◆ **WHAT THE TASK REQUIRES**
Reproduce the stretch of material from the line containing "プライバシーポリシー (158, 1144)" through the line containing "Алфавитный список фамилий (389, 434)", putting "Aktionen" in place of "Angebote" and leaving everything else unchanged.

◆ **DATA SHOWN**
---*---

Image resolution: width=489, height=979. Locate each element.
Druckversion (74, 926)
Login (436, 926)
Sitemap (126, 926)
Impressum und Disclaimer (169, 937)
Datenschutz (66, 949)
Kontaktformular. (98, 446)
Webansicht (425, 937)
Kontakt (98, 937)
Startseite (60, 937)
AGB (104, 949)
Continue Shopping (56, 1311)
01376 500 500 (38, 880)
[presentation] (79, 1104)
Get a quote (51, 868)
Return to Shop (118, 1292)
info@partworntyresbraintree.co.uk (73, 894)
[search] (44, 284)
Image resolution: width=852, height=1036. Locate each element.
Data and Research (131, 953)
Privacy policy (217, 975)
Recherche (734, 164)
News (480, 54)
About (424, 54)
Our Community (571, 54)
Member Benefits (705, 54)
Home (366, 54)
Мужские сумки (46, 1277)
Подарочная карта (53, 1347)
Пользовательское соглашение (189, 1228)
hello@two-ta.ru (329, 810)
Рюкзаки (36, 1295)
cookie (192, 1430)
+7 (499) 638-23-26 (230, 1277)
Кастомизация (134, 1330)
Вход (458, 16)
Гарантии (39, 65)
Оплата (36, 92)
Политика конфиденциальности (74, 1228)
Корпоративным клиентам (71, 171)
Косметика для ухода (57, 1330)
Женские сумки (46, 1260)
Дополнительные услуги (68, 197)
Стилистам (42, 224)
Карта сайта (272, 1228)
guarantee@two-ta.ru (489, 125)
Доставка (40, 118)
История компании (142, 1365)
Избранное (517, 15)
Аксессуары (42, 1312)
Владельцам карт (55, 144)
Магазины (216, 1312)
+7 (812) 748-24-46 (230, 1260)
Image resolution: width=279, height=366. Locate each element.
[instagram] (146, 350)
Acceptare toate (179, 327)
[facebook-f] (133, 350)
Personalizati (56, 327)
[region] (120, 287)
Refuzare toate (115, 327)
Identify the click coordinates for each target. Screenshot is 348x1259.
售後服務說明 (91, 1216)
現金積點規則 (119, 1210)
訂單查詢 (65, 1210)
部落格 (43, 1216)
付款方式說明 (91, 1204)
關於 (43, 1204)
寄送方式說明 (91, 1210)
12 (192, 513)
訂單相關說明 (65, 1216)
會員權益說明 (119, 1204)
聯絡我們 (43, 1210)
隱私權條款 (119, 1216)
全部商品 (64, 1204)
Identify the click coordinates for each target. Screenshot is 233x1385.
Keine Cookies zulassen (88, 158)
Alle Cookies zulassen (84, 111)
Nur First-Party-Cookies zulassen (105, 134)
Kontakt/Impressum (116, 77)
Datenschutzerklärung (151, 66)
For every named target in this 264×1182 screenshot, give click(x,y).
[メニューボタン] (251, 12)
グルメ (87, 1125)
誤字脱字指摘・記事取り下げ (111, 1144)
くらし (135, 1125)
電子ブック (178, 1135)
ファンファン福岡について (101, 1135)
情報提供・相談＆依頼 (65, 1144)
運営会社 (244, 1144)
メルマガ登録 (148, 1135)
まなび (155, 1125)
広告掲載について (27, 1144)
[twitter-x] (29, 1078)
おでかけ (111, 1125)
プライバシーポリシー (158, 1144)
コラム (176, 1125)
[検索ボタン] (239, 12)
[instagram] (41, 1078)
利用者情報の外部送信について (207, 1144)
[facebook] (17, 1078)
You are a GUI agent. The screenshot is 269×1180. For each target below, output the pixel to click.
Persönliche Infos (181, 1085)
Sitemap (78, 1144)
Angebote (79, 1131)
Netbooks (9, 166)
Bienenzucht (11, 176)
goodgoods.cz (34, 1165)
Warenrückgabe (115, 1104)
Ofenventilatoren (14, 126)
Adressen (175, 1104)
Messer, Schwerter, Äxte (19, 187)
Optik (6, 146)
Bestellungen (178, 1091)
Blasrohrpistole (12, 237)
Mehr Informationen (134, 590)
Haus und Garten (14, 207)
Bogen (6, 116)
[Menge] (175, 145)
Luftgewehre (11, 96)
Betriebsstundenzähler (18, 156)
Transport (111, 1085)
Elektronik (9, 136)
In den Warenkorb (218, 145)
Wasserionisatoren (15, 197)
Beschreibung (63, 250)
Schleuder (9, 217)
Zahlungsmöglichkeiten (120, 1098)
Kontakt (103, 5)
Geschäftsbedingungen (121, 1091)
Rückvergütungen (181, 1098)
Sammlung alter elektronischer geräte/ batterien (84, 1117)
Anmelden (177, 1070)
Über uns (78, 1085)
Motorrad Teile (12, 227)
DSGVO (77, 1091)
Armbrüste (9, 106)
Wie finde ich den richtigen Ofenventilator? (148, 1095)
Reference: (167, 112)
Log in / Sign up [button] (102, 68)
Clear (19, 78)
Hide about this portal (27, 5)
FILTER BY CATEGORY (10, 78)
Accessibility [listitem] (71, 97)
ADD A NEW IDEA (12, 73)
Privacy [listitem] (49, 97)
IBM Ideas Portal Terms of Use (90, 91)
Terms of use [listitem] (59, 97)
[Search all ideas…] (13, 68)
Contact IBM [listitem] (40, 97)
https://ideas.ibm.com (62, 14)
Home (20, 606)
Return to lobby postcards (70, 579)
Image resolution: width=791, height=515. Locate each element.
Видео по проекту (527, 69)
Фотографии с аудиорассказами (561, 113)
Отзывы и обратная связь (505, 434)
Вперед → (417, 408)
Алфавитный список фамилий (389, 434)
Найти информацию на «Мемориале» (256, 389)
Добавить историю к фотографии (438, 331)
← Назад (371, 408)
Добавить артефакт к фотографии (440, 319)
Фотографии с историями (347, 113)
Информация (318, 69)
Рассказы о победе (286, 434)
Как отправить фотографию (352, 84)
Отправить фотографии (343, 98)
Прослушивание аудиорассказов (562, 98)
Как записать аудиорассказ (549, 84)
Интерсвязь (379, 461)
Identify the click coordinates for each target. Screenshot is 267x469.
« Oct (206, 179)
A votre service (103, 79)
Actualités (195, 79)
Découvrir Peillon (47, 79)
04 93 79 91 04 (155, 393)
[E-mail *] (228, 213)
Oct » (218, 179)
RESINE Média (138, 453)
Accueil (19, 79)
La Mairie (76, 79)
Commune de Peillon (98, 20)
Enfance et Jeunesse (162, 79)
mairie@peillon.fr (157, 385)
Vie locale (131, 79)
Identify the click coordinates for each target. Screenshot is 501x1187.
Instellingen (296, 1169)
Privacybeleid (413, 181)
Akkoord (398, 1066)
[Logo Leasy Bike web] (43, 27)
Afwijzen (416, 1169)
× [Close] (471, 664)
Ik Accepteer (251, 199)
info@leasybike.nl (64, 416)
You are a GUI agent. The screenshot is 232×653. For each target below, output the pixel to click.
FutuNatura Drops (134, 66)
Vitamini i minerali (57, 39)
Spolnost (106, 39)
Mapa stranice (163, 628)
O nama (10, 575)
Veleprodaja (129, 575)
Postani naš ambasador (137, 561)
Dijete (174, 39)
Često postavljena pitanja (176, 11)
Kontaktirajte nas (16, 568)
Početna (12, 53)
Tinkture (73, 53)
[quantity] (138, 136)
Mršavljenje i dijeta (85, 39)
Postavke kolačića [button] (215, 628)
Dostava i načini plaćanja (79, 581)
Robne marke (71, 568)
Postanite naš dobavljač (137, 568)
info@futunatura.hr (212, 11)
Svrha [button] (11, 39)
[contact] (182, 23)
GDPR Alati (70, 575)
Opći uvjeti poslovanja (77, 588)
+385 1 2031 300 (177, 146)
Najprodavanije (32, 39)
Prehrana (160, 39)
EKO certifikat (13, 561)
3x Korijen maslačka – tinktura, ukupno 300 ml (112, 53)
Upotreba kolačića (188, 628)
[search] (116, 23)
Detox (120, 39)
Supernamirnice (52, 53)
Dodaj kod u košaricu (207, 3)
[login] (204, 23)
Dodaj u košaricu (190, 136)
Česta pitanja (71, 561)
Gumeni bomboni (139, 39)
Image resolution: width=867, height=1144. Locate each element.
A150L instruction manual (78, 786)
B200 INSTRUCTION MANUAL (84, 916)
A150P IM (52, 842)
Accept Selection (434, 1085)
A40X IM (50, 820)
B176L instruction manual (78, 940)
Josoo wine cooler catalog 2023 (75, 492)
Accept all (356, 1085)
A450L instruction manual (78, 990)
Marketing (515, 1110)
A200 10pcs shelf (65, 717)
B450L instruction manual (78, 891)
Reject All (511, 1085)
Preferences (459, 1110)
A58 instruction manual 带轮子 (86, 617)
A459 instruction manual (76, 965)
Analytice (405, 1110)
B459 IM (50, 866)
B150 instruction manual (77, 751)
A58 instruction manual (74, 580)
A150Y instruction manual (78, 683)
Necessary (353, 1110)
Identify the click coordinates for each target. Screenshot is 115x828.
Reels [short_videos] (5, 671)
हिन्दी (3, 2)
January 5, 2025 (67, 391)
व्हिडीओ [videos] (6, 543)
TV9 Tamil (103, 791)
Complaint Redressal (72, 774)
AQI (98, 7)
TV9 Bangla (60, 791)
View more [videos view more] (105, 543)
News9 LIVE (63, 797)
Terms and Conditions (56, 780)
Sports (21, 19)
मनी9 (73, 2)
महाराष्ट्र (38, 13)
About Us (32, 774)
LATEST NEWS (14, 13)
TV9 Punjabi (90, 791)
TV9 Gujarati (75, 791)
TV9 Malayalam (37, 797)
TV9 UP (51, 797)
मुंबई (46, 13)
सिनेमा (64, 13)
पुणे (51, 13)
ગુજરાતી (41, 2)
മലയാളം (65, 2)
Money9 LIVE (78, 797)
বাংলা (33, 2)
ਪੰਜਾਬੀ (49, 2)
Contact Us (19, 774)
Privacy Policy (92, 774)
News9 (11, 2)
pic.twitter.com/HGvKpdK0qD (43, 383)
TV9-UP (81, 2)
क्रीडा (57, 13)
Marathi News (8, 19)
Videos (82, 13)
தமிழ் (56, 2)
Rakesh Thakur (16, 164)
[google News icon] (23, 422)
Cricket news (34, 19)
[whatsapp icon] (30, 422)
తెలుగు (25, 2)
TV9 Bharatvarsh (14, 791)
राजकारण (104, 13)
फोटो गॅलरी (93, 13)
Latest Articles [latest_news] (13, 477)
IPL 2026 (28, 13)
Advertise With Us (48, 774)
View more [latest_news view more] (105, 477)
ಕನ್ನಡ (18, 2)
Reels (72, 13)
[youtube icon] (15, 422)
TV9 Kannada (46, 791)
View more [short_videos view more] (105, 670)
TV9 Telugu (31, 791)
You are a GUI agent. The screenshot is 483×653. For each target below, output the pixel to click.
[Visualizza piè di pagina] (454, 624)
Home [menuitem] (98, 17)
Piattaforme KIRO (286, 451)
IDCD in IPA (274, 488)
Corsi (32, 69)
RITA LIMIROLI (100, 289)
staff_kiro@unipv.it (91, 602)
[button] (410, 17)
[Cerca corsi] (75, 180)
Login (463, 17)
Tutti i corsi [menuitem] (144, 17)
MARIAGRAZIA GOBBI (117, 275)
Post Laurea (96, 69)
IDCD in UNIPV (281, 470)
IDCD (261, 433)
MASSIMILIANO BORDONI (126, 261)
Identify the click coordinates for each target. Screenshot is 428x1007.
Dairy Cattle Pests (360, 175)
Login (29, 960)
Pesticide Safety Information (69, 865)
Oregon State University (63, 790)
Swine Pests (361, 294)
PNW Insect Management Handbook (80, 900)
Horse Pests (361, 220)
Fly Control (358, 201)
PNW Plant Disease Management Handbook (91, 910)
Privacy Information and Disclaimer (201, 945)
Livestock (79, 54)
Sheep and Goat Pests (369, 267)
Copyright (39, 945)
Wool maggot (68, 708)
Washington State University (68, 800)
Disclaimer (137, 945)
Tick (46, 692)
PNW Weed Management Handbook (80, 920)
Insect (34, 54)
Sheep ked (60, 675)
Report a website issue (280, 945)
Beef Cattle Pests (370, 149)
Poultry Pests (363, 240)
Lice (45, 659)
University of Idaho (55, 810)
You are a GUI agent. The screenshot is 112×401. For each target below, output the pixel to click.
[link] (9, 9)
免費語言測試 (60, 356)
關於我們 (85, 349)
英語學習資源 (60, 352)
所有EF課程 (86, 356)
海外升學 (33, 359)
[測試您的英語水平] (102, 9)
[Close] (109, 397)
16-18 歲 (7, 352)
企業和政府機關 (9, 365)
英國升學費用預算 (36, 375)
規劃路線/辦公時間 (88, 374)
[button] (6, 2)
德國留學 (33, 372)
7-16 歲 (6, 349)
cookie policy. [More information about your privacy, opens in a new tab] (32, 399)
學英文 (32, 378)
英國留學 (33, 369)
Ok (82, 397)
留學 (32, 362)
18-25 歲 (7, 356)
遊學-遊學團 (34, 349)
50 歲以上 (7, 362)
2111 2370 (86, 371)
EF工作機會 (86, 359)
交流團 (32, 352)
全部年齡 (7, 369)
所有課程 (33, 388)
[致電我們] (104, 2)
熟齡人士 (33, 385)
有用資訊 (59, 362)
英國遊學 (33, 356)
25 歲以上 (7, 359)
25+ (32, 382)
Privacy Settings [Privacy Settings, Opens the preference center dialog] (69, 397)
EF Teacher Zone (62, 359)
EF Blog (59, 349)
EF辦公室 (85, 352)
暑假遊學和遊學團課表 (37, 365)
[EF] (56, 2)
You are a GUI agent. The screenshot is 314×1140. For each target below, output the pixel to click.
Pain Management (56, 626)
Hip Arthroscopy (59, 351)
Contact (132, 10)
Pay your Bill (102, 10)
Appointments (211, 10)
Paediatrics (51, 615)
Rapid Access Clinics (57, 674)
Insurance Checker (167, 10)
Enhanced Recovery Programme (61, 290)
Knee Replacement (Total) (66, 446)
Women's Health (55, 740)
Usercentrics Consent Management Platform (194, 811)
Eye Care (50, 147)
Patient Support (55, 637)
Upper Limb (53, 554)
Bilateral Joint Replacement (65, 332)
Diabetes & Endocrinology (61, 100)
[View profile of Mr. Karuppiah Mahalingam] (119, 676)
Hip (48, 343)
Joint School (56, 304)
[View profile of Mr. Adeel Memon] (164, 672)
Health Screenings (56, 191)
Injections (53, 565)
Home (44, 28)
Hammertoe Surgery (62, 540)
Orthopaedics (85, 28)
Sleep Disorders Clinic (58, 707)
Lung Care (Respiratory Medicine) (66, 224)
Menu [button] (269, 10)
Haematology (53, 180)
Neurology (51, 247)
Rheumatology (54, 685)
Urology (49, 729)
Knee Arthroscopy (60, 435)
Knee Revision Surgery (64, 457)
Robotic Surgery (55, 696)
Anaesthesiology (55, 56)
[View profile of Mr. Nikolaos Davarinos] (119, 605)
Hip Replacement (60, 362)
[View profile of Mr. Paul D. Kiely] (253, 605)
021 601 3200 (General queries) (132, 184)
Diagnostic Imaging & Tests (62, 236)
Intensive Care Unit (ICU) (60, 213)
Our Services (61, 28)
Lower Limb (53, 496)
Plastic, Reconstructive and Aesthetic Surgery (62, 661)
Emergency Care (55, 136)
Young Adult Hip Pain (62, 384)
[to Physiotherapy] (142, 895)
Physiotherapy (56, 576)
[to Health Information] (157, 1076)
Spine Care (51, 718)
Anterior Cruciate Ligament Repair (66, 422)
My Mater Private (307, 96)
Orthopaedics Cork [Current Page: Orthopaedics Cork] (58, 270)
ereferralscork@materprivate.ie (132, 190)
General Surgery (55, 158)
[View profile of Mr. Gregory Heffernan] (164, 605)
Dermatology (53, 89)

---*---

◆ **RIGHT ANSWER**
プライバシーポリシー (158, 1144)
コラム (176, 1125)
[検索ボタン] (239, 12)
[instagram] (41, 1078)
利用者情報の外部送信について (207, 1144)
[facebook] (17, 1078)
You are a GUI agent. The screenshot is 269×1180. For each target below, output the pixel to click.
Persönliche Infos (181, 1085)
Sitemap (78, 1144)
Aktionen (79, 1131)
Netbooks (9, 166)
Bienenzucht (11, 176)
goodgoods.cz (34, 1165)
Warenrückgabe (115, 1104)
Ofenventilatoren (14, 126)
Adressen (175, 1104)
Messer, Schwerter, Äxte (19, 187)
Optik (6, 146)
Bestellungen (178, 1091)
Blasrohrpistole (12, 237)
Mehr Informationen (134, 590)
Haus und Garten (14, 207)
Bogen (6, 116)
[Menge] (175, 145)
Luftgewehre (11, 96)
Betriebsstundenzähler (18, 156)
Transport (111, 1085)
Elektronik (9, 136)
In den Warenkorb (218, 145)
Wasserionisatoren (15, 197)
Beschreibung (63, 250)
Schleuder (9, 217)
Zahlungsmöglichkeiten (120, 1098)
Kontakt (103, 5)
Geschäftsbedingungen (121, 1091)
Rückvergütungen (181, 1098)
Sammlung alter elektronischer geräte/ batterien (84, 1117)
Anmelden (177, 1070)
Über uns (78, 1085)
Motorrad Teile (12, 227)
DSGVO (77, 1091)
Armbrüste (9, 106)
Wie finde ich den richtigen Ofenventilator? (148, 1095)
Reference: (167, 112)
Log in / Sign up [button] (102, 68)
Clear (19, 78)
Hide about this portal (27, 5)
FILTER BY CATEGORY (10, 78)
Accessibility [listitem] (71, 97)
ADD A NEW IDEA (12, 73)
Privacy [listitem] (49, 97)
IBM Ideas Portal Terms of Use (90, 91)
Terms of use [listitem] (59, 97)
[Search all ideas…] (13, 68)
Contact IBM [listitem] (40, 97)
https://ideas.ibm.com (62, 14)
Home (20, 606)
Return to lobby postcards (70, 579)
Image resolution: width=791, height=515. Locate each element.
Видео по проекту (527, 69)
Фотографии с аудиорассказами (561, 113)
Отзывы и обратная связь (505, 434)
Вперед → (417, 408)
Алфавитный список фамилий (389, 434)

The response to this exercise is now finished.